The City of Abbotsford is facing a potential legal challenge to its anti-harm reduction bylaw on the basis it violates individuals' Charter rights.
The Pivot Legal Society in Vancouver is exploring a legal argument that asserts Abbotsford doesn't have the right to deny people access to medical services, said lawyer Scott Bernstein.
The 2005 Abbotsford bylaw bans harm reduction facilities such as needle exchanges or injection sites in all zones of the city. Life-saving health services, such as needle exchanges, should be accessible to everyone who uses illicit drugs regardless of what municipality they live in, said
"My sense is there's an issue when zoning bylaws attempt to regulate health care in a municipality," said Bernstein.
"[The city] is overstepping its boundaries. It is exercising improper authority by denying a certain type of health care to a certain class of people."
Pivot has yet to approach the city about the lawsuit, he said.
However, the legal society is also examining legal issues that prevent doctors from providing heroin-assisted therapy to people suffering from opiate addiction despite substantial research that shows the therapy is successful in reducing harms associated with such drug use among some patients.
Barry Shantz, of the Abbotsford chapter of the B.C./Yukon Association of Drug War Survivors, which has about 300 members, said it is backing Pivot's challenge.
"When it comes to the bylaw, we want no infringement on medical services by the city," said Shantz.
"We want experts, best practices and evidence-based applications.
"The mayor and city council has proven they have no knowledge about providing health services to a community," Shantz said.
Fraser Health has repeatedly communicated to the city about the need to establish harm reduction measures in Abbotsford.
The Fraser East region, which includes Abbotsford, has the third highest reported rate of hepatitis C incidence in B.C., according to Fraser Health's most current data.

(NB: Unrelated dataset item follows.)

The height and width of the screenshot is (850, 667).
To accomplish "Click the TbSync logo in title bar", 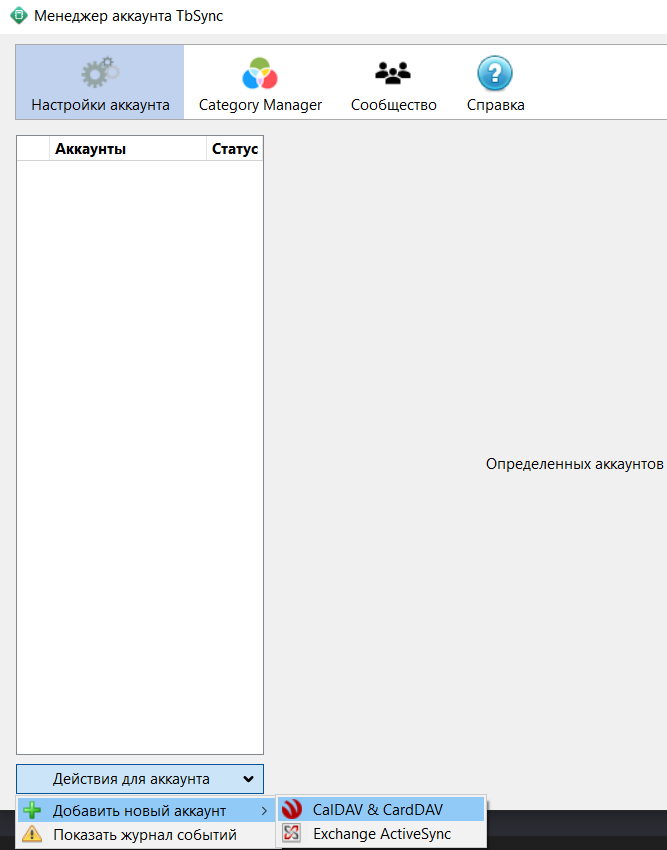I will coord(18,17).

Also, Abbotsford has a Hep C rate of 69.6 per 100,000 people, compared to Chilliwack with a rate of 67.6, and Surrey at 60.2.

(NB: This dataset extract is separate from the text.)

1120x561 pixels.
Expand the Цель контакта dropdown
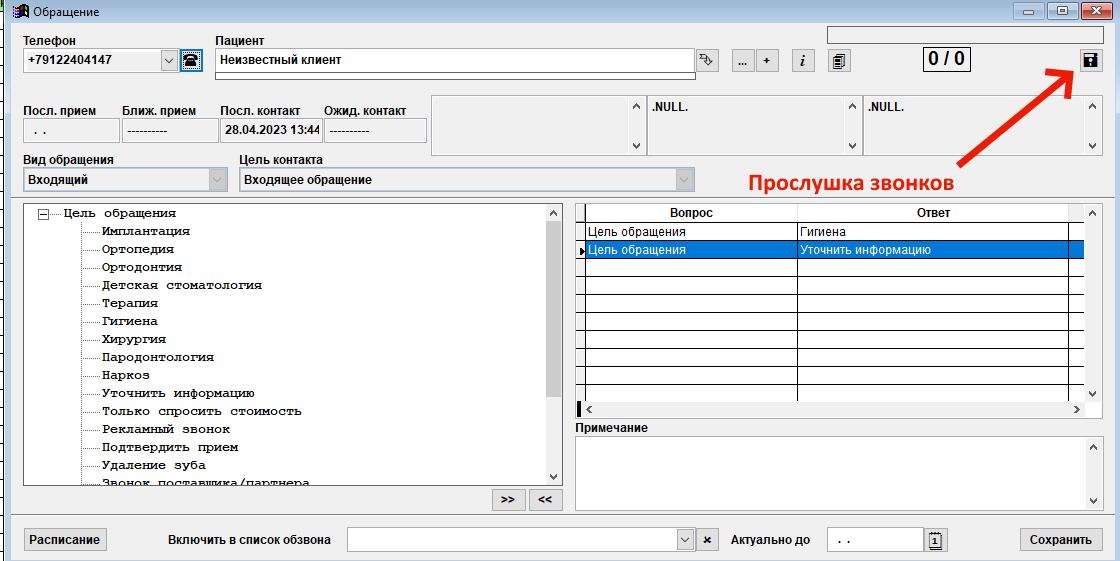[685, 180]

The health authority supports some form of harm reduction in the neighbouring communities of Mission, Chilliwack, Surrey, Burnaby and New Westminster.

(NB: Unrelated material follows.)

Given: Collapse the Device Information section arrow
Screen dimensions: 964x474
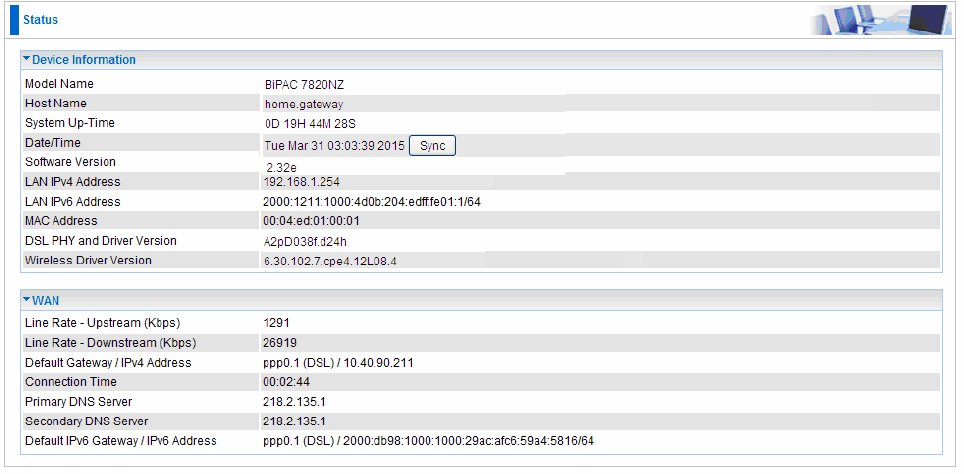Looking at the screenshot, I should (26, 59).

Shantz said the Drug War Survivors group hands out needles regardless of the bylaw.
Additionally, a mobile needle distribution unit run by the Portland Hotel Society in Vancouver travels to Abbotsford weekly.
"I hand [needles] out at meetings and different members are doing peer-to-peer distribution," said Shantz.
"There isn't a bylaw officer or police officer that has the authority to enforce that bylaw."
A long-awaited review of the city's bylaws is expected to come before council this spring.
New Abbotsford mayor Bruce Banman has expressed his support for some sort of needle exchange program to limit the spread of HIV/ AIDS and hepatitis C.
However, Coun. Simon Gibson, who was on council and supported the controversial bylaw when it was passed, has reservations about harm reduction measures.
Gibson said he worries Abbotsford could end up being a centre for drug treatment programs that support continued addiction without addressing the deeper problem.
"Needle exchange, safe injection sites and free-standing methadone clinics will perhaps be desirable for some addicts but without a full detox facility, they could almost certainly create an environment of social acceptance [for drug addiction]," said Gibson.
Harm reduction could act as a disincentive for addicts to seek treatment, he added.
"Harm reduction will do little to make Abbotsford a safer and more secure community. Addicts need the opportunity to abandon their habit and return to a normal life."
David Portesi, director of public health, said Fraser Health is working on a report for the city about injection drug use in Abbotsford and a framework for an effective harm reduction program in the community should the bylaw be repealed.
Fraser Health believes needle exchange centres are key to preventing the transmission of disease, he said.
"[The bylaw] drives clean needle distribution into the shadows, increases the value of used needles on the street and increases the risk of HIV and Hep C infection," he said.
"And at the same time, it reduces our ability to engage users in treatment discussions."
The health authority has no immediate plans to open a safe injection site anywhere in the Fraser Valley, said Portesi.
As part of the bylaw review process, the Drug War Survivors group submitted its own report after it raised concerns about the city's stakeholder review process.
Members of the group shared their experiences and how the bylaw contributed to the "cycle of harm" drug users were exposed to.
Shantz said the group's members were empowered by the consultation process.
"For me, the most important thing was the unity and enthusiasm it caused in the drug user population, and the opportunity they had to be part of the change required to improve their health," he said.